Catching up…

US legislators introduce a bill to impose sanctions on 49 Hong Kong officials, prosecutors and judges for human rights violations. In its response, the Hong Kong government…

…strongly condemned those United States (US) lawmakers requesting a review, through a so-called “bill”, of including the Secretary for Justice, the Secretary General of the Committee for Safeguarding National Security of the HKSAR, the Commissioner of Police, and a number of judges and prosecutors, in a so-called list of “sanctions” in an attempt to intimidate the HKSAR personnel concerned who safeguard national security.

More or less in the same breath, the authorities jail a 23-year-old student for online posts, most made while she was in Japan. (Japan Times report.) And an HKFP op-ed notes the weirdness of jailing students for sympathizing with a man who stabbed a cop and then himself…

The judge, Adriana Noelle Tse Ching, faithfully followed the current judicial practice of subjecting anything offered in mitigation to scathing criticism as soon as it arrived. This led to a curious discrepancy.

One of the defending counsel pointed out that there had been a plea bargain: the prosecution agreed to drop a charge of “advocating terrorism” and the defendants agreed to plead guilty to “incitement to wound with intent”.

To the untutored lay mind this looks rather as if they are admitting that the motion inspired an attack which had already taken place before it was passed, an innovative concept. No doubt it makes sense to lawyers.

RFA interviews academic Rowena He, who was dumped by CUHK after HK Immigration refused to renew her visa…

“You don’t know where the red lines are, so you are kept guessing,” He said. “It’s not a question of knowing that you will lose your job if you do this specific thing, and you can make a choice about whether or not to do it.”

“The red lines are fuzzy, so everyone censors themselves out of fear,” she said, adding that she has felt this fear before – growing up as a young person who witnessed the 1989 pro-democracy movement on Tiananmen Square and was later forced to keep quiet about it.

▶ _ENTRIES SHOWN_:
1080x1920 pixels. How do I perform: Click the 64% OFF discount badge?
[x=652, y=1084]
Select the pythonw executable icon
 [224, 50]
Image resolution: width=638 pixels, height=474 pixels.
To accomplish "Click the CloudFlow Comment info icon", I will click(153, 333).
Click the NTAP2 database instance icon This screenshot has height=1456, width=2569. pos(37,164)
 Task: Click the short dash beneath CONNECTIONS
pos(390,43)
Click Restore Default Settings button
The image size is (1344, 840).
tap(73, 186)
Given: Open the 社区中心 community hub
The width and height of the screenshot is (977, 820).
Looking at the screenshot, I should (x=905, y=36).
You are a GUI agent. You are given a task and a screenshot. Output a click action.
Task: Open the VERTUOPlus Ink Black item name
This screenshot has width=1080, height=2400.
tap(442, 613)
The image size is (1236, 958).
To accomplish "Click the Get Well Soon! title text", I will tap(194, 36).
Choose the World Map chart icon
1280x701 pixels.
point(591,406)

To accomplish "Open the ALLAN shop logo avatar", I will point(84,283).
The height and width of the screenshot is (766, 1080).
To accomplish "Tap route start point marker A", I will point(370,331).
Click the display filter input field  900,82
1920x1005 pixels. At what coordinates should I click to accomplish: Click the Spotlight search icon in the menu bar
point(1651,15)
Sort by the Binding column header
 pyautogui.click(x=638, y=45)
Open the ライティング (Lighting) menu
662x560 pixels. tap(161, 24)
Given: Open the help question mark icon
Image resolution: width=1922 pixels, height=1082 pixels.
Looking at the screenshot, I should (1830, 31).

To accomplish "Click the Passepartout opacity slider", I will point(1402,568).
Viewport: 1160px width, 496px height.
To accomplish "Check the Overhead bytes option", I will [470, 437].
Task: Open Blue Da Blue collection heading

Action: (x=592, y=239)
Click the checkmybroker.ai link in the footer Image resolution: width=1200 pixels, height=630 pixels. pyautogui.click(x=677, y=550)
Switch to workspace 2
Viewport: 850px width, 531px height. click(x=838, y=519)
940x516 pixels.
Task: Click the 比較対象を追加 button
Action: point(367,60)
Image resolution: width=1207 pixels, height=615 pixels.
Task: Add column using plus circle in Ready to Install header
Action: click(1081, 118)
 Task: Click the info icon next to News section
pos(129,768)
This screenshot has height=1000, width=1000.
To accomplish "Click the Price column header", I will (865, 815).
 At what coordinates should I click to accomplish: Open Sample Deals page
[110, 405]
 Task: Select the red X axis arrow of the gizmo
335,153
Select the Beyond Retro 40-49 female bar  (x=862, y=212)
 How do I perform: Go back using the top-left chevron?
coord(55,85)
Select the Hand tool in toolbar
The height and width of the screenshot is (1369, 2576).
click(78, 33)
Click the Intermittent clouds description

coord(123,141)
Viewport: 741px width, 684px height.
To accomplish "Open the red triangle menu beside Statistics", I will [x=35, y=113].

▶ _EXERCISE OBJECTIVE_: Translate this sentence from the Hong Kong passage into Spanish: "To the untutored lay mind this looks rather as if they are admitting that the motion inspired an attack which had already taken place before it was passed, an innovative concept."

▶ _COMPLETED EXERCISE_: Para la mente lega e inexperta, esto parece más bien como si estuvieran admitiendo que la moción inspiró un ataque que ya había tenido lugar antes de que fuera aprobada, un concepto innovador.